▶ **SOURCE DATA**:
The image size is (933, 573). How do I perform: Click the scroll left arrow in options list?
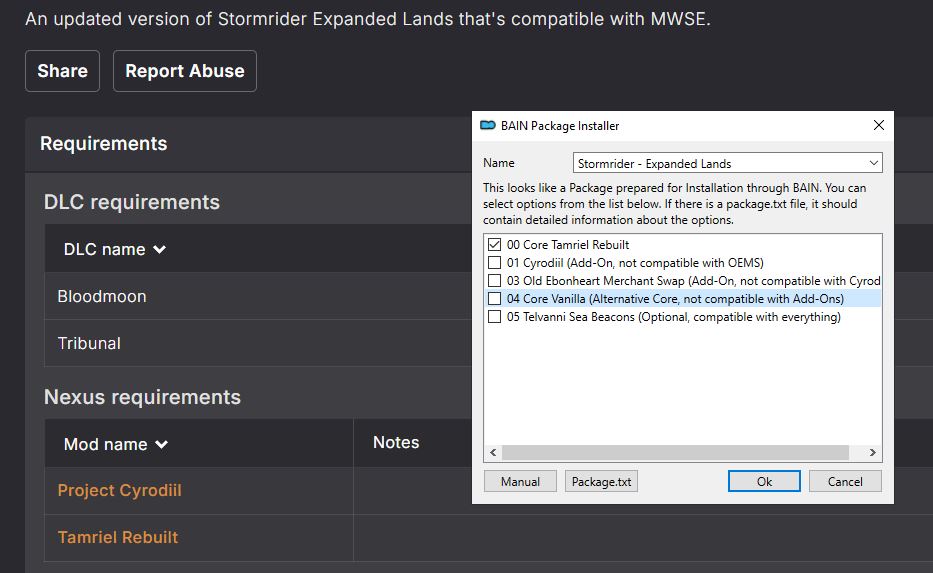[x=493, y=453]
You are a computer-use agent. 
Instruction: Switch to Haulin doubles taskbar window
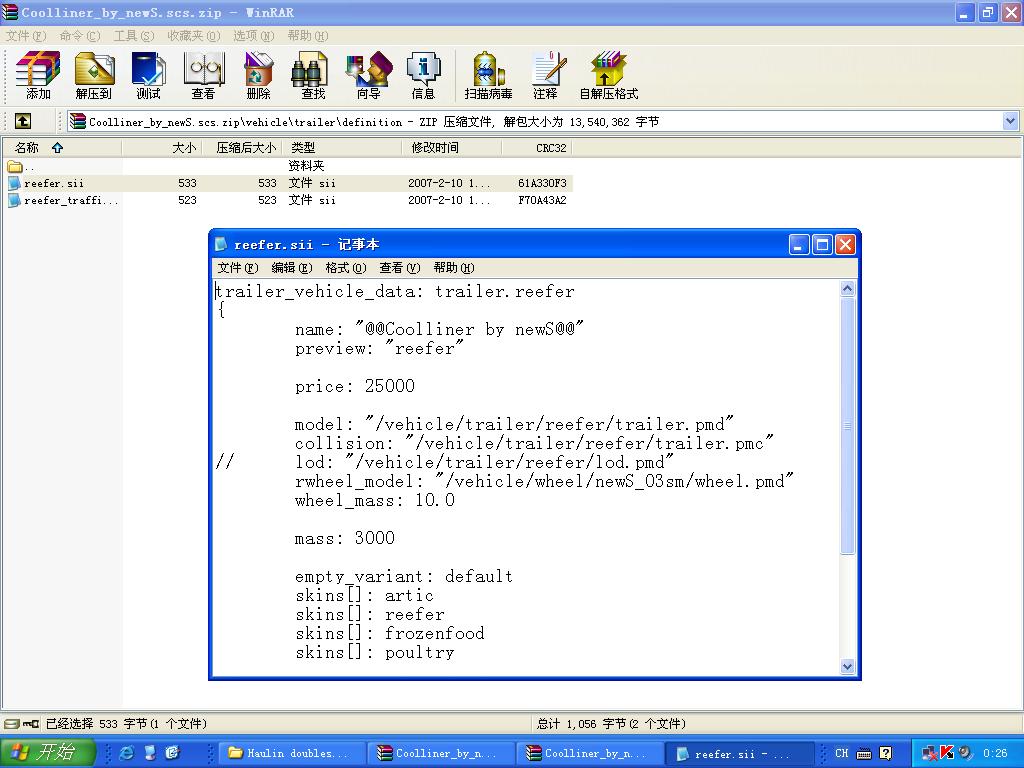290,753
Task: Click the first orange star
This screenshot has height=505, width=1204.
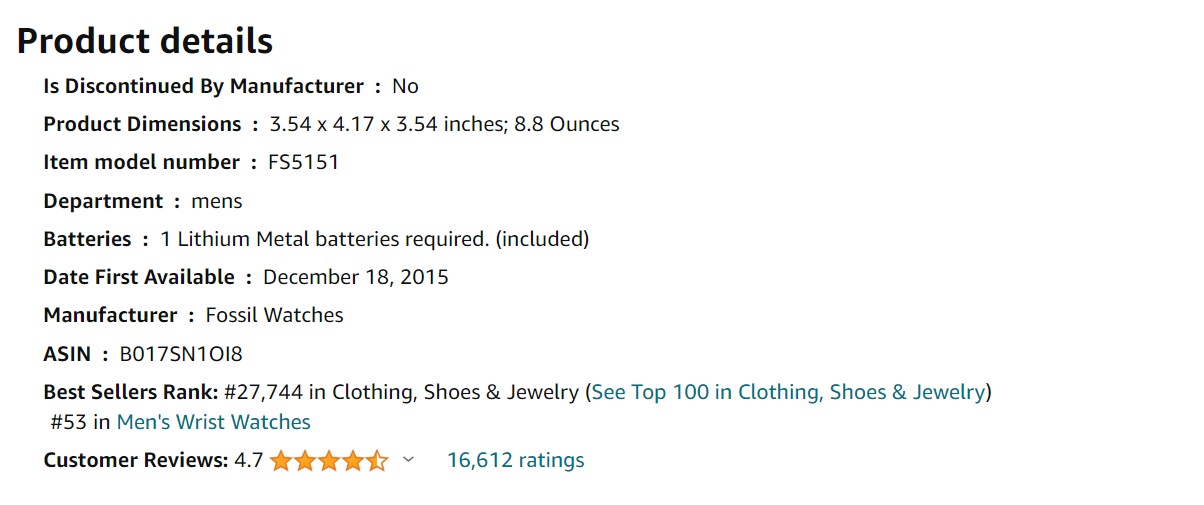Action: click(x=281, y=461)
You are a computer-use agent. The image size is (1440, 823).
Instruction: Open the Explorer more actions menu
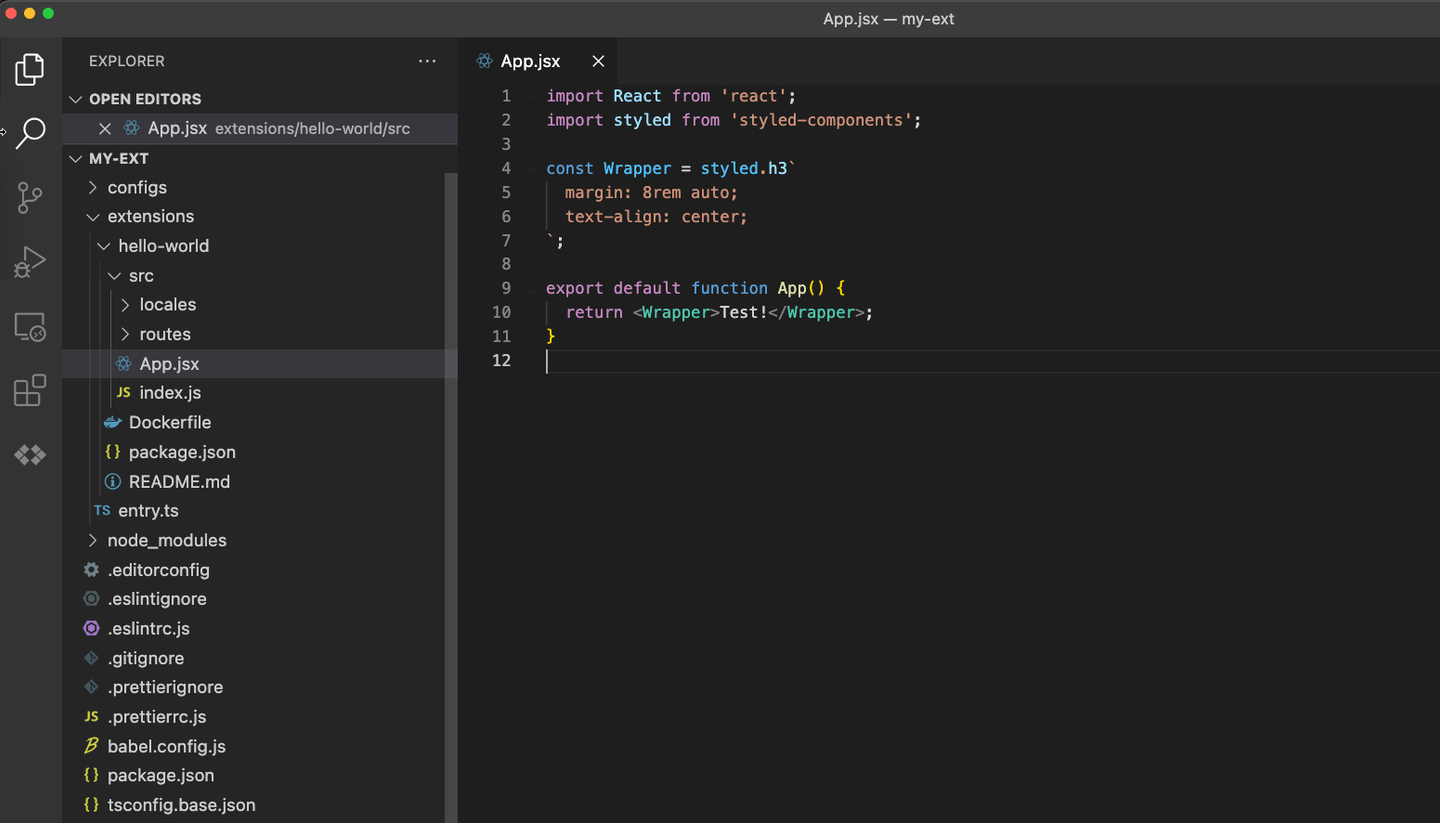[x=427, y=61]
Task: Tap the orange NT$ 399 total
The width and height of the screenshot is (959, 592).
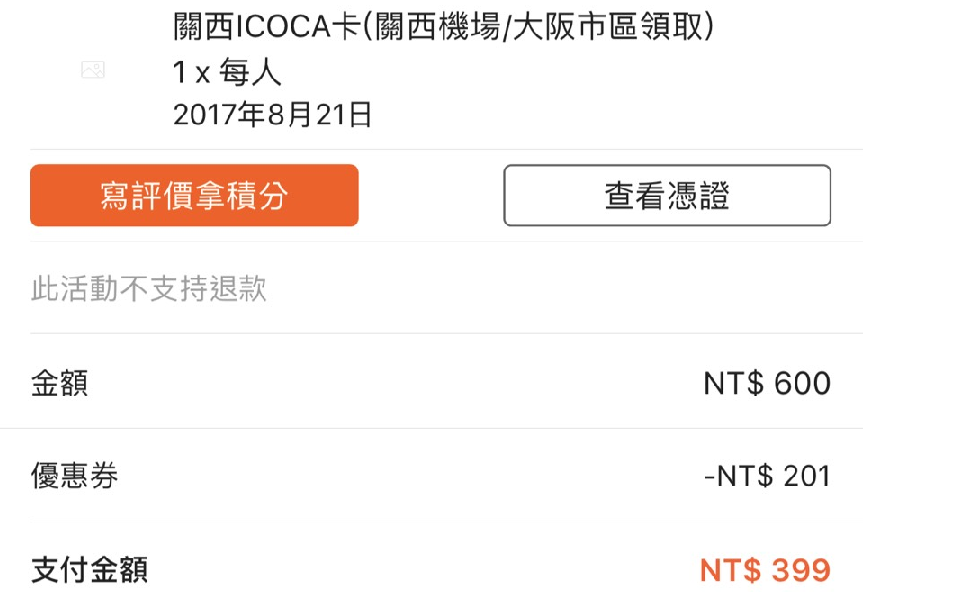Action: [765, 570]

▶ **PROBLEM REQUIREMENTS**: Quote, without alteration, the lines running from the line containing "Task: Click the first orange star" to the last line of the entries, and include no pictures.

▶ **SOLUTION**:
Task: Click the first orange star
This screenshot has height=505, width=1204.
Action: click(x=281, y=461)
You are a computer-use agent. The image size is (1440, 823).
Instruction: Open the Explorer more actions menu
[x=427, y=61]
Task: Tap the orange NT$ 399 total
The width and height of the screenshot is (959, 592).
Action: [765, 570]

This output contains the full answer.